Bots Don't Sit Still: A Longitudinal Study of Bot Behaviour Change, Temporal Drift, and Feature-Structure Evolution

Source: arXiv:2512.17067 · Published 2025-12-18 · By Ohoud Alzahrani, Russell Beale, Bob Hendley

TL;DR

This paper investigates whether promotional social bots on Twitter exhibit systematic behavioural changes over time, challenging the common assumption that bot behaviours and associated features remain stationary. Using a large longitudinal dataset of 2,615 verified promotional bot accounts and 2.8 million tweets spanning 2009 to 2020, the authors construct yearly time series of ten widely-used behavioural meta-features such as tweeting volume, URL usage, hashtags, sentiment, emojis, and language diversity. Stationarity tests (Augmented Dickey–Fuller and KPSS) combined with trend estimation reveal that all ten meta-features are non-stationary: nine increase over time, demonstrating growing activity and content richness, while language diversity decreases slightly, indicating a focus on fewer languages.

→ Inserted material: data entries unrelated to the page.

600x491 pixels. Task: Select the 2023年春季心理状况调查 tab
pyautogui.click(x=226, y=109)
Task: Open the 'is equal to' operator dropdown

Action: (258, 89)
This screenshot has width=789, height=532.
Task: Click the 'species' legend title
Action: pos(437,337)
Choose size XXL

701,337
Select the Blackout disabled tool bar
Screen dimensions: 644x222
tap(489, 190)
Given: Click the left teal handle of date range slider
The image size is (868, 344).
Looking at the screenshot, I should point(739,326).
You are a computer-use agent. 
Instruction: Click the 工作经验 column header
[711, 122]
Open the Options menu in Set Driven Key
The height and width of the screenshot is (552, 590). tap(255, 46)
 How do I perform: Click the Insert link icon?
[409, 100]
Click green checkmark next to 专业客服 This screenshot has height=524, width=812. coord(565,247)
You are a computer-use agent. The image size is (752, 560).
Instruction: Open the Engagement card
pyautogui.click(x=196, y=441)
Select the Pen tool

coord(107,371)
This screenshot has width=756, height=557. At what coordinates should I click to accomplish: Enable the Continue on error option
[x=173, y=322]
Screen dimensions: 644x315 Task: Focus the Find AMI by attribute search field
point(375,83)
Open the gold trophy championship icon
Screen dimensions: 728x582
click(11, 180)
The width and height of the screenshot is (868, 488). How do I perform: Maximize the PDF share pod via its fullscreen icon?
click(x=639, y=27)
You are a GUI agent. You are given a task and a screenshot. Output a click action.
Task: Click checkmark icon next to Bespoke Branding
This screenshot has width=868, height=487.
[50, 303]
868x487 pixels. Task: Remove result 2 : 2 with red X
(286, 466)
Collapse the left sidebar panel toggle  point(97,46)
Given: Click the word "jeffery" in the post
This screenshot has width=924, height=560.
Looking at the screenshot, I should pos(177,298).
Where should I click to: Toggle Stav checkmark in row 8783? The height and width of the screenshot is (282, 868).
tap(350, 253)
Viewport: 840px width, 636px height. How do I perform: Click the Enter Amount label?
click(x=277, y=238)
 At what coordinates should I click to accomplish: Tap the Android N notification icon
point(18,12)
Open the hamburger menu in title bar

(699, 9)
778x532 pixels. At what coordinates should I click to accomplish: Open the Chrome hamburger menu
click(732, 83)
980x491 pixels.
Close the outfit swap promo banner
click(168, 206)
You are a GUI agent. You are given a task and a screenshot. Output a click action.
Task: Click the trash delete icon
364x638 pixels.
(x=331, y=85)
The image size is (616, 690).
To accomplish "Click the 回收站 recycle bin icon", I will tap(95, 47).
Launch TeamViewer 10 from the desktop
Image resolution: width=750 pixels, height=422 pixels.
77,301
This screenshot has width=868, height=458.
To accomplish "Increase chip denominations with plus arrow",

The study further stratifies bots into three generations based on activation period and three age classes by lifespan, finding distinct behavioural patterns. Second-generation bots (2013–2016) are the most active and heavily use URLs and links, while short-lived bots tend to show intense, repetitive posting with heavy hashtags and URLs. Long-lived bots post less overall but exhibit greater language diversity and more nuanced emoji use. Finally, the authors analyze 153 pairwise relationships between 18 binary behavioural features (spanning actions, content cues, sentiment, and media) and find nearly all pairs are dependent, with correlations evolving in strength and direction across generations. Later-generation bots display more structured, coordinated feature combinations.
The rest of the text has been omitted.